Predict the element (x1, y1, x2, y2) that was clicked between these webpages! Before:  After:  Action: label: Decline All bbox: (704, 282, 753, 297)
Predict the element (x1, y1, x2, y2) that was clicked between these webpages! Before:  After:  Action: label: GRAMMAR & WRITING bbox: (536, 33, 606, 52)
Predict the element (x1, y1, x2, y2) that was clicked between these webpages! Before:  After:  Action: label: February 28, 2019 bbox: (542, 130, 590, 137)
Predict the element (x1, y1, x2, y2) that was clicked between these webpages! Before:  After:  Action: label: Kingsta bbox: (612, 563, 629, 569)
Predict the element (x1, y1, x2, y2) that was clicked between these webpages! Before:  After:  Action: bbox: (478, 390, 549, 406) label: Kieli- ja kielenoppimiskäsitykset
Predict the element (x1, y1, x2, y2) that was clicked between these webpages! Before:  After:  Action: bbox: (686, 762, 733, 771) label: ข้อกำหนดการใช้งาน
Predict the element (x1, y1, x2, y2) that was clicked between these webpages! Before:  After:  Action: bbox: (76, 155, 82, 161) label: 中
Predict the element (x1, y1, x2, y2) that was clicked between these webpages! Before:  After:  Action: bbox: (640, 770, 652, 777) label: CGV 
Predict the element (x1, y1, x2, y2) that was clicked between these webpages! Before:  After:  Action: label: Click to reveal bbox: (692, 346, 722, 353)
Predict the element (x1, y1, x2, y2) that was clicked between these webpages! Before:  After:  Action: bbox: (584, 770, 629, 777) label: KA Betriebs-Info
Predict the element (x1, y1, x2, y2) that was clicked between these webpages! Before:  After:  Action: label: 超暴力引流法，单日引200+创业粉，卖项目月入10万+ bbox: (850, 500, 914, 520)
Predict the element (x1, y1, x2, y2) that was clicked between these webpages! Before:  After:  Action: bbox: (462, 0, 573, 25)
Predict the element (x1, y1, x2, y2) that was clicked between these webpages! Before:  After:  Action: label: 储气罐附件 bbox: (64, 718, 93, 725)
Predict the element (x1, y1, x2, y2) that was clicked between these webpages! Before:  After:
:::
**PROBLEM DESCRIPTION:**
Rewrite the records from the beginning up to and including the line with "33, 606, 52)", swapping "webpages" for "web pages" and changing nothing else.

**RESPONSE BELOW:**
Predict the element (x1, y1, x2, y2) that was clicked between these web pages! Before:  After:  Action: label: Decline All bbox: (704, 282, 753, 297)
Predict the element (x1, y1, x2, y2) that was clicked between these web pages! Before:  After:  Action: label: GRAMMAR & WRITING bbox: (536, 33, 606, 52)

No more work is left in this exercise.